1/4 c Olive oil, plus…
2 ts Olive oil, room temp.
1 1/2 c Finely chopped onion
1 c Warm water
1 pk Quick-rising yeast
1 ts Sugar
1 1/4 ts Salt
4 ts Fennel seeds
3 c (about) all-purpose flour
Saute onions in olive oil over medium-low heat. When onions are
tender, transfer to bowl of electric mixer fitted with dough hook.
Add 1 cup of warm water to onion. Blend in yeast, sugar and salt.

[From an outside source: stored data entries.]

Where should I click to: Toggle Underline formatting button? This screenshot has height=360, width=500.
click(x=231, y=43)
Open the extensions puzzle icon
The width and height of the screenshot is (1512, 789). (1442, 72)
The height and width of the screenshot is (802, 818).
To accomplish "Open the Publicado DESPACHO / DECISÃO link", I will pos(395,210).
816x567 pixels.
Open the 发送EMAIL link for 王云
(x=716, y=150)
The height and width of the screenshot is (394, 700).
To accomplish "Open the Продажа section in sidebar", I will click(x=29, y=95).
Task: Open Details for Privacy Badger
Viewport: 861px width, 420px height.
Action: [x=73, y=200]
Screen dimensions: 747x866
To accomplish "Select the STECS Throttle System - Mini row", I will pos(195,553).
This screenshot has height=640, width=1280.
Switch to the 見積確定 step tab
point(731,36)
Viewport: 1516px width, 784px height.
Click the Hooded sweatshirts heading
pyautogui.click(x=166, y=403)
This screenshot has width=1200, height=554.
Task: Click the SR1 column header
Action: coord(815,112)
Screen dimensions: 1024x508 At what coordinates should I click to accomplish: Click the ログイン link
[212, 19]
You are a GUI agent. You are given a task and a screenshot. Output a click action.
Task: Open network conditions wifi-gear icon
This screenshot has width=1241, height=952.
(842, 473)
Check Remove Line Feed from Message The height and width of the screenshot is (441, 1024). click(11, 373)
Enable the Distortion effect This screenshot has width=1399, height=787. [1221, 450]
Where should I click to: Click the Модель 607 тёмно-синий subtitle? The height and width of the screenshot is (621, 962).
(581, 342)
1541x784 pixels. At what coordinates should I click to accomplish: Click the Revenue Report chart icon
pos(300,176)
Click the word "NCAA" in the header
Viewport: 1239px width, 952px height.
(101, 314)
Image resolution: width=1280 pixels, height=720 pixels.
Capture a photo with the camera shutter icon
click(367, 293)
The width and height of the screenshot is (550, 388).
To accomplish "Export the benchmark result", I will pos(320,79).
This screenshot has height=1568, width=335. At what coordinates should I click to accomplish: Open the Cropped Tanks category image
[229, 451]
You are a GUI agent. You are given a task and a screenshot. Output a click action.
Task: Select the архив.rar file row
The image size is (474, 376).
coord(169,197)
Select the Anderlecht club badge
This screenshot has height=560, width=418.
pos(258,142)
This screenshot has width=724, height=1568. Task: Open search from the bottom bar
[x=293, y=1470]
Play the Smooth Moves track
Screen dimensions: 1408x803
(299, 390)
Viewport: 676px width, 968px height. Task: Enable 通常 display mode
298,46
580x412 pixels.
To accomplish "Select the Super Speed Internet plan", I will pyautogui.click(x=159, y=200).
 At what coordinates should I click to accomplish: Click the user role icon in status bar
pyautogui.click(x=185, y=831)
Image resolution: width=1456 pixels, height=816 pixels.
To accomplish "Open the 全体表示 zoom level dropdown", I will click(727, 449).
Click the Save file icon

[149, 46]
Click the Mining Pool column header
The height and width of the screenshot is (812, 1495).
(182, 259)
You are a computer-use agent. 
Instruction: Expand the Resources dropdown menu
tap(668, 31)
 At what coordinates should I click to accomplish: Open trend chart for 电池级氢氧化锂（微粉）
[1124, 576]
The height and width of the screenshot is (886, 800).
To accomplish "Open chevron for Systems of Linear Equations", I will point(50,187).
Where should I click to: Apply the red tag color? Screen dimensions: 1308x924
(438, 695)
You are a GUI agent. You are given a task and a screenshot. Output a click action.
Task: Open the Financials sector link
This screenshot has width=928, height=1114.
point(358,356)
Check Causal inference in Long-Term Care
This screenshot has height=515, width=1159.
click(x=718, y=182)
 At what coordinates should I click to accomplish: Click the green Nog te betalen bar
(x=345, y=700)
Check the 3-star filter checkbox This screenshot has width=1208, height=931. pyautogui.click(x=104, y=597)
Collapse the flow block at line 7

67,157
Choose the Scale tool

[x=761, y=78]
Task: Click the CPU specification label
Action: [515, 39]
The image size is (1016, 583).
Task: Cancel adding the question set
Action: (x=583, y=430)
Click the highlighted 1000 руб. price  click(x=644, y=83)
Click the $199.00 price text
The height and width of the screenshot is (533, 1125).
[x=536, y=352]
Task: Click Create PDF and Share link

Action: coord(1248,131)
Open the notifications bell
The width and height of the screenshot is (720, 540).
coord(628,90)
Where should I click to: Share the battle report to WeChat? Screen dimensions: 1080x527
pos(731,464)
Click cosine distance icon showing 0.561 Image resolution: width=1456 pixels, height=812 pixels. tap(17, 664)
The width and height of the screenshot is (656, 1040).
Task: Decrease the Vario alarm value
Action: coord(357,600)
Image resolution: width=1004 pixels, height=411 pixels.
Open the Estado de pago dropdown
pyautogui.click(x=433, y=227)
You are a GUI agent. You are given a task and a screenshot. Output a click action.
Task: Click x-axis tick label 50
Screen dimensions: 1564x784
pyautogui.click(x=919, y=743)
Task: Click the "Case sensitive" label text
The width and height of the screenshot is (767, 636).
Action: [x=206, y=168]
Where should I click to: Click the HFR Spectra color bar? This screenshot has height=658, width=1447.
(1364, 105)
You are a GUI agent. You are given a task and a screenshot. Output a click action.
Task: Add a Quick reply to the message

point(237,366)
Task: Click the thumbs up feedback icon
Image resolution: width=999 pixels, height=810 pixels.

Crush 2 teaspoons fennel seeds using a mortar and pestle; add to
onion mixture. Gradually mix in flour until you have a dough of
medium-soft consistency. Turn out dough onto floured surface and
knead until smooth and elastic, about 4 minutes. Cover dough and let
rest for 20 minutes.
Grease a heavy baking sheet. Divide dough into 4 equal pieces and
roll each piece into a ball. Flatten balls of dough to 3/4″
thickness and place on greased baking sheet. Rub surface of each
bread with remaining butter or oil and lightly sprinkle with
remaining whole fennel seeds, pressing slightly to make seeds stick.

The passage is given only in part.